1. Lifecycle of a pod
Kubernetes Pods go through various states from creation to termination. Here are the primary states and the conditions under which they occur:
Pending: After a Pod is created, it remains in a Pending state until all required resources (e.g., Node, volume) are allocated.
Running: A Pod transitions to the Running state when the containers within it are successfully started on a Node.
Succeeded: If all containers in a Pod complete their work and terminate successfully, the Pod moves to the Succeeded state.
Failed: If one or more containers in a Pod encounter an error and cannot be recovered, the Pod will be in a Failed state.
Unknown: When the state of a Pod cannot be determined due to a loss of connection with the Node, the Pod is marked as Unknown.
2. State transitions
2.1 Yes (1)
Upon deployment, a pod will initially be in a pending state. Before transitioning to the Running state, init containers must complete their tasks prior to the startup of any primary containers.
2.2 No (1)
Here are the common error cases when a Pod is stuck in the Pending state:
+ Insufficient CPU and RAM for the Pod : The Pod doesn't have enough CPU or RAM resources to start.

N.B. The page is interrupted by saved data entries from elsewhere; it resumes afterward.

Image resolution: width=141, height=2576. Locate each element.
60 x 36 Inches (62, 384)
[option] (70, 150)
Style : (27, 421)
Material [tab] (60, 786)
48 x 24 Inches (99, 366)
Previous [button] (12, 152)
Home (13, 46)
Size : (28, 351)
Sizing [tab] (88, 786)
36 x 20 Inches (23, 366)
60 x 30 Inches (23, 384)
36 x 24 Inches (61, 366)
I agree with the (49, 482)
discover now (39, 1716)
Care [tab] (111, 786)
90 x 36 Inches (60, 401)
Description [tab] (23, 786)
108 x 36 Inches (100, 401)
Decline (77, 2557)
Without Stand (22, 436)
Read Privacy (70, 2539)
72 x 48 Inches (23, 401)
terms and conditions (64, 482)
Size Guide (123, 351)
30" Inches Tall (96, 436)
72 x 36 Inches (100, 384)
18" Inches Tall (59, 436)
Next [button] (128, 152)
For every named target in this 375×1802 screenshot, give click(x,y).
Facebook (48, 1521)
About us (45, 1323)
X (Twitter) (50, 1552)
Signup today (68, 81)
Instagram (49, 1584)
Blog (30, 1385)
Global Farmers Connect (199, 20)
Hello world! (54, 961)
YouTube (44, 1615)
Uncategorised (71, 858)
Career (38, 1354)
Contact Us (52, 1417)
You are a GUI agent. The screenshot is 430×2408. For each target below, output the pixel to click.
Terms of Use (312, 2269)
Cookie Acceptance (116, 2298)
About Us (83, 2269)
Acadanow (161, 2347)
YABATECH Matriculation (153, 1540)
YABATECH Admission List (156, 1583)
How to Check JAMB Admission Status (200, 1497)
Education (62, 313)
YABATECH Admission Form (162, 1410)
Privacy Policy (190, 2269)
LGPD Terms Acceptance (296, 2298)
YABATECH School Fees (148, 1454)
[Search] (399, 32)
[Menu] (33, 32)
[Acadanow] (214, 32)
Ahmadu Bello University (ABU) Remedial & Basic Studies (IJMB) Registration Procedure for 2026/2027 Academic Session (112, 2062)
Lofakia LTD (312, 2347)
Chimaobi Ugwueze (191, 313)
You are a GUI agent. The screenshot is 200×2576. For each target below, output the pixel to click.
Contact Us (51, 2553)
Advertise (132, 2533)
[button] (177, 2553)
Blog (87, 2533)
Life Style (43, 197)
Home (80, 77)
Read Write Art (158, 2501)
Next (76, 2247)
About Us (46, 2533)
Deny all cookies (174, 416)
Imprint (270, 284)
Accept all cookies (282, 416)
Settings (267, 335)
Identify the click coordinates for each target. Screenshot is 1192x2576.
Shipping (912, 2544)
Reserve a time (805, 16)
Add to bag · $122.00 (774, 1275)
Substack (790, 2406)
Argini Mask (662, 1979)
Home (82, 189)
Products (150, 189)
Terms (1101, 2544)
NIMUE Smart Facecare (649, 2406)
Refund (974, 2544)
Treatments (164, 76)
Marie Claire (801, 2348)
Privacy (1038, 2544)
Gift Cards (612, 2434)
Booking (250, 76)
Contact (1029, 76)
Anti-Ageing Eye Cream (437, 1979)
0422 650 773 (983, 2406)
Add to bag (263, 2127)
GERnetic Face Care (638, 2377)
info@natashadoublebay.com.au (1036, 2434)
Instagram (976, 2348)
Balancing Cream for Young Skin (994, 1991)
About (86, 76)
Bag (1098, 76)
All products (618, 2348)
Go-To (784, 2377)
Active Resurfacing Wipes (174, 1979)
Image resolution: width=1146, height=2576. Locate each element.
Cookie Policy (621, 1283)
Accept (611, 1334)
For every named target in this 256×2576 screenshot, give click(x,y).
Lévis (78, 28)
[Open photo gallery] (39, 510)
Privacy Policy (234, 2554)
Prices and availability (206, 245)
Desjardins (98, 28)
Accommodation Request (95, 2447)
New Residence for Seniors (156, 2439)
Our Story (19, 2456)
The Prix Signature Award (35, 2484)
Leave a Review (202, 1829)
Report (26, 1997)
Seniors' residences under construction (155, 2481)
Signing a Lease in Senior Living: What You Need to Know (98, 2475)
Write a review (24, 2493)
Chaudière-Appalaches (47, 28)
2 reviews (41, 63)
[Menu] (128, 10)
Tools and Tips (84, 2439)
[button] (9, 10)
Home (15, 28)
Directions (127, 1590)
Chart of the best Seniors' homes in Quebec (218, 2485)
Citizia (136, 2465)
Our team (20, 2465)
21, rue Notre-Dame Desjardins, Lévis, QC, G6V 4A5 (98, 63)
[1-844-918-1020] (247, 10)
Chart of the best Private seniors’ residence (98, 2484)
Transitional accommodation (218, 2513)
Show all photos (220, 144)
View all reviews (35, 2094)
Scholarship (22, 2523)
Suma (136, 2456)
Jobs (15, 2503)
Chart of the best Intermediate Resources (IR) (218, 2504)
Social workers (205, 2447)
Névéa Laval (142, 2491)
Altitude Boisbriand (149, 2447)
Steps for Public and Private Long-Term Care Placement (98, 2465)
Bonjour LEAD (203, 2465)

+ Pod's Volume is not declared or unavailable : The storage volume that the Pod needs is either not defined or cannot be accessed.
Kubernetes cannot pull container images : The Kubernetes cluster is unable to download the necessary container images for the Pod.
+ Init container cannot start or complete : The initial container, which is responsible for setting up the Pod environment, fails to start or finish successfully.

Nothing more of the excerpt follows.